End-to-End Code Generation#
1. Techniques for Turning Python into intermediate representation (IR)#
1.1 AST rewrite#
The function’s abstract-syntax tree is analysed before execution.
Python control-flow (for
/while
, if
/else
) and built-ins are converted to structured intermediate representation (IR)
constructs. Computation inside each region is left untouched at this stage.
Advantages
Sees the entire program, so every branch and loop is preserved.
Keeps loop structure intact for optimization such as tiling, vectorisation or GPU thread mapping.
Disadvantages
Requires a well-defined Python subset that the rewriter understands.
1.2 Tracing#
The decorated function is executed once with proxy arguments; overloaded operators record every tensor operation that actually runs and produce a flat trace that is lowered to intermediate representation (IR).
Advantages
Near-zero compile latency, ideal for straight-line arithmetic.
No need to parse Python source, so it supports many dynamic Python features, and Python has many features.
Disadvantages
Untaken branches vanish, so the generated kernel may be wrong for other inputs.
Loops are flattened to the iteration count observed during tracing.
Data-dependent control-flow freezes to a single execution path.
2. CuTe DSL Code-Generation Modes#
CuTe’s Python front-end combines the techniques above into two mutually
exclusive modes, selectable with the preprocessor
flag of the
@jit
decorator:
1. Tracing mode @jit(preprocess=False)
– tracing only.
This results in the fastest compilation path and is recommended only for kernels that are guaranteed to be
straight-line arithmetic. It suffers from all tracing limitations listed in the previous section.
2. Preprocessor mode (default) @jit(preprocess=True)
– AST rewrite + tracing.
The AST pass captures every loop and branch, eliminating the correctness and
optimisation problems of pure tracing; tracing then fills in the arithmetic.

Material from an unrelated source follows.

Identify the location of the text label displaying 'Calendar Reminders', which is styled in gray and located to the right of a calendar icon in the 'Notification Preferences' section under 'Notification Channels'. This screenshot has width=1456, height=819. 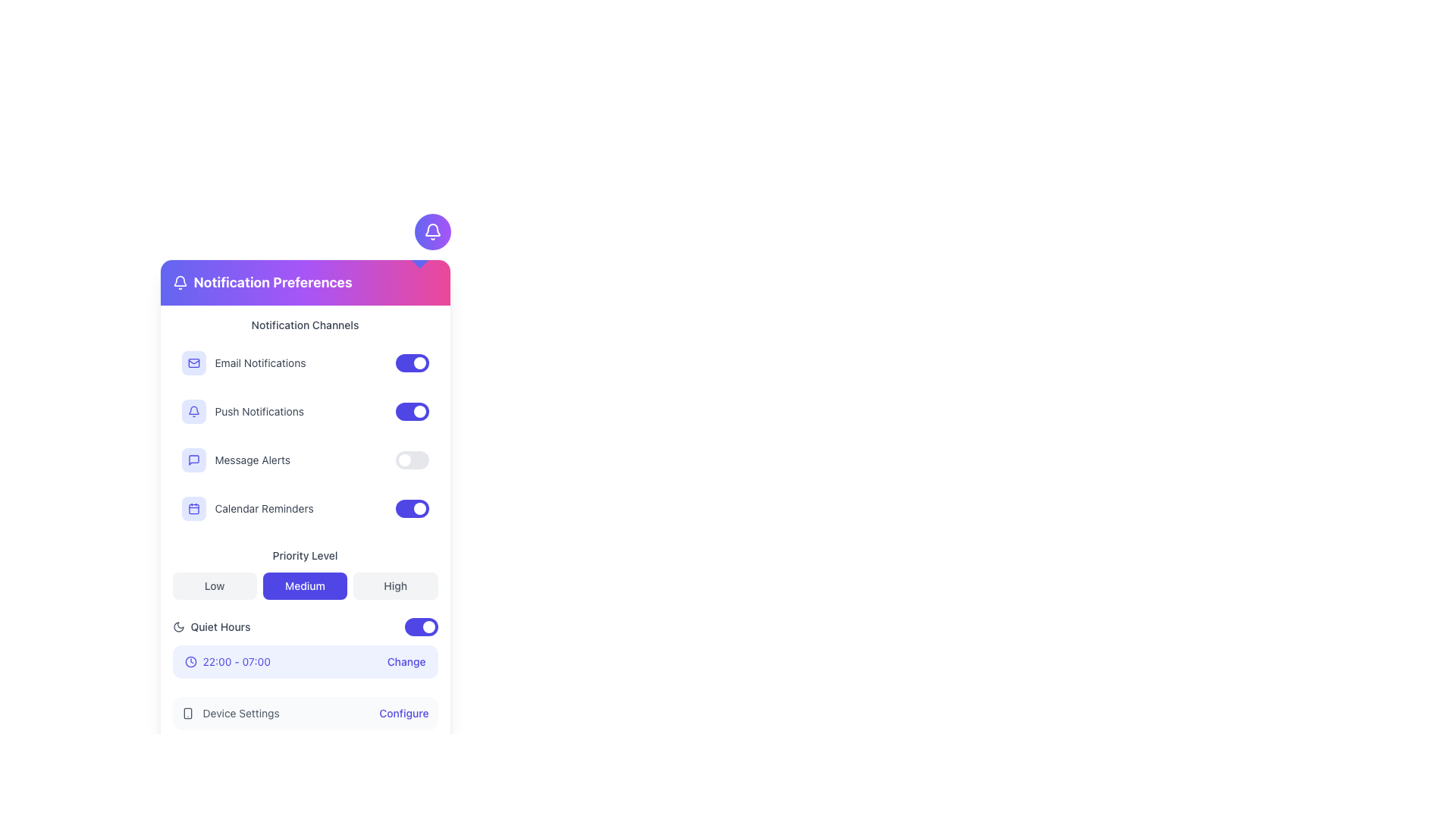
(264, 509).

This hybrid “preprocessor” pipeline is unique to CuTe DSL and was designed
specifically to overcome the disadvantages identified above.

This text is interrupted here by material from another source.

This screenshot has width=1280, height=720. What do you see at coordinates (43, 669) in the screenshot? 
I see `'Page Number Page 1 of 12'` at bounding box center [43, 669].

Figure 1 Left: tracing mode records only the path that executed. Right: preprocessor mode emits structured intermediate representation (IR) for every branch and loop before tracing the arithmetic.#
Why Tracing-Only Is Insufficient for Control-Flow#
Branch loss – The untaken side of an
if
/else
is never lowered.Loop unrolling – Loops are flattened to the iteration count observed, destroying structure needed for parallel mapping and tiling.
Data-dependent paths – Control-flow that depends on tensor values freezes to a single execution path at trace time.
The preprocessor mode fixes all of these by lowering control-flow first and delegating only the arithmetic to the tracer.